■ PROBLEM STATEMENT:
Please repeat every entry, keeping each one exactly the same.

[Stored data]
++++
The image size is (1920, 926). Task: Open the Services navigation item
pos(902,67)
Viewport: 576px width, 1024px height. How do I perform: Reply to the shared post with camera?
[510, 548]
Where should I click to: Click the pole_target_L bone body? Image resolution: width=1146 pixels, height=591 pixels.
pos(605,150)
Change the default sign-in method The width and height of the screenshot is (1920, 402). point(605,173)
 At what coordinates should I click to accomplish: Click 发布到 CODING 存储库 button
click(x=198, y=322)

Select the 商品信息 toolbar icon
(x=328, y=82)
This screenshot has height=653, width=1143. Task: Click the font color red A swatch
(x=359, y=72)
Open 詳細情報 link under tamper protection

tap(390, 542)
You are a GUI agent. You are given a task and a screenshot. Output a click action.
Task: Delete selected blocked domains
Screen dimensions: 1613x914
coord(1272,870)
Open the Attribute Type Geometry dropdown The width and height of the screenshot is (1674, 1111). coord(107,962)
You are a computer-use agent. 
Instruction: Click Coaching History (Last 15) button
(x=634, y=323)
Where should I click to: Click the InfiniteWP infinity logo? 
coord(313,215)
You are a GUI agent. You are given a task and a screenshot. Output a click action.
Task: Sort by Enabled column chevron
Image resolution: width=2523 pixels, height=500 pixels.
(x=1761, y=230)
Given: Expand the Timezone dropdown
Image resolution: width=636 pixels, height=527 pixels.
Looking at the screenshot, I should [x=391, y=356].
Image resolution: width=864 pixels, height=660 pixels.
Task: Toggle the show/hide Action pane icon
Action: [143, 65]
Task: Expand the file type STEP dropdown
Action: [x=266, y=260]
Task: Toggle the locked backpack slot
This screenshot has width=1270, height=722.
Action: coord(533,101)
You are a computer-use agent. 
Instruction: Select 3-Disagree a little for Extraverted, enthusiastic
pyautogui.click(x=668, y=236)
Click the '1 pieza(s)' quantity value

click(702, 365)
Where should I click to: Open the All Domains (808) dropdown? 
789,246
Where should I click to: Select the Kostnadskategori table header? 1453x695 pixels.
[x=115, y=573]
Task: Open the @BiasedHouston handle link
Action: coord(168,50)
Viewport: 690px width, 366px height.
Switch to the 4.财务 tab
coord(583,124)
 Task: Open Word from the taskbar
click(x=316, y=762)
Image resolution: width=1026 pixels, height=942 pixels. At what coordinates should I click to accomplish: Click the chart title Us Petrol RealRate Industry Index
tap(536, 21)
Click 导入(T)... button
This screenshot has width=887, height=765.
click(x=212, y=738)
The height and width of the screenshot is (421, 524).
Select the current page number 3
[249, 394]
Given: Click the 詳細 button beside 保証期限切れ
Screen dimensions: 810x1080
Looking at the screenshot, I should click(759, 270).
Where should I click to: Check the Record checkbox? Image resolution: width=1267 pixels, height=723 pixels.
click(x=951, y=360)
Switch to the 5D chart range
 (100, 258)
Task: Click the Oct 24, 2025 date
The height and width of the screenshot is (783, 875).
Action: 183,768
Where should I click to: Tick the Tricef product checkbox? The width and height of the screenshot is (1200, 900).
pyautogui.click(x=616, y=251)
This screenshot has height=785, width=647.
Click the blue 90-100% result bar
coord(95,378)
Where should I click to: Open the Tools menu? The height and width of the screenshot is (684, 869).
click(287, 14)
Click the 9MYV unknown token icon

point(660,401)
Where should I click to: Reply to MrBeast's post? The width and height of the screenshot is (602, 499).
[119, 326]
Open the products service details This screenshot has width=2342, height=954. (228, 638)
++++
■ YOUR SOLUTION:
The image size is (1920, 926). Task: Open the Services navigation item
pos(902,67)
Viewport: 576px width, 1024px height. How do I perform: Reply to the shared post with camera?
[510, 548]
Where should I click to: Click the pole_target_L bone body? Image resolution: width=1146 pixels, height=591 pixels.
pos(605,150)
Change the default sign-in method The width and height of the screenshot is (1920, 402). point(605,173)
 At what coordinates should I click to accomplish: Click 发布到 CODING 存储库 button
click(x=198, y=322)

Select the 商品信息 toolbar icon
(x=328, y=82)
This screenshot has height=653, width=1143. Task: Click the font color red A swatch
(x=359, y=72)
Open 詳細情報 link under tamper protection

tap(390, 542)
You are a GUI agent. You are given a task and a screenshot. Output a click action.
Task: Delete selected blocked domains
Screen dimensions: 1613x914
coord(1272,870)
Open the Attribute Type Geometry dropdown The width and height of the screenshot is (1674, 1111). coord(107,962)
You are a computer-use agent. 
Instruction: Click Coaching History (Last 15) button
(x=634, y=323)
Where should I click to: Click the InfiniteWP infinity logo? 
coord(313,215)
You are a GUI agent. You are given a task and a screenshot. Output a click action.
Task: Sort by Enabled column chevron
Image resolution: width=2523 pixels, height=500 pixels.
(x=1761, y=230)
Given: Expand the Timezone dropdown
Image resolution: width=636 pixels, height=527 pixels.
Looking at the screenshot, I should [x=391, y=356].
Image resolution: width=864 pixels, height=660 pixels.
Task: Toggle the show/hide Action pane icon
Action: [143, 65]
Task: Expand the file type STEP dropdown
Action: [x=266, y=260]
Task: Toggle the locked backpack slot
This screenshot has width=1270, height=722.
Action: coord(533,101)
You are a computer-use agent. 
Instruction: Select 3-Disagree a little for Extraverted, enthusiastic
pyautogui.click(x=668, y=236)
Click the '1 pieza(s)' quantity value

click(702, 365)
Where should I click to: Open the All Domains (808) dropdown? 
789,246
Where should I click to: Select the Kostnadskategori table header? 1453x695 pixels.
[x=115, y=573]
Task: Open the @BiasedHouston handle link
Action: coord(168,50)
Viewport: 690px width, 366px height.
Switch to the 4.财务 tab
coord(583,124)
 Task: Open Word from the taskbar
click(x=316, y=762)
Image resolution: width=1026 pixels, height=942 pixels. At what coordinates should I click to accomplish: Click the chart title Us Petrol RealRate Industry Index
tap(536, 21)
Click 导入(T)... button
This screenshot has width=887, height=765.
click(x=212, y=738)
The height and width of the screenshot is (421, 524).
Select the current page number 3
[249, 394]
Given: Click the 詳細 button beside 保証期限切れ
Screen dimensions: 810x1080
Looking at the screenshot, I should click(759, 270).
Where should I click to: Check the Record checkbox? Image resolution: width=1267 pixels, height=723 pixels.
click(x=951, y=360)
Switch to the 5D chart range
 (100, 258)
Task: Click the Oct 24, 2025 date
The height and width of the screenshot is (783, 875).
Action: 183,768
Where should I click to: Tick the Tricef product checkbox? The width and height of the screenshot is (1200, 900).
pyautogui.click(x=616, y=251)
This screenshot has height=785, width=647.
Click the blue 90-100% result bar
coord(95,378)
Where should I click to: Open the Tools menu? The height and width of the screenshot is (684, 869).
click(287, 14)
Click the 9MYV unknown token icon

point(660,401)
Where should I click to: Reply to MrBeast's post? The width and height of the screenshot is (602, 499).
[119, 326]
Open the products service details This screenshot has width=2342, height=954. (228, 638)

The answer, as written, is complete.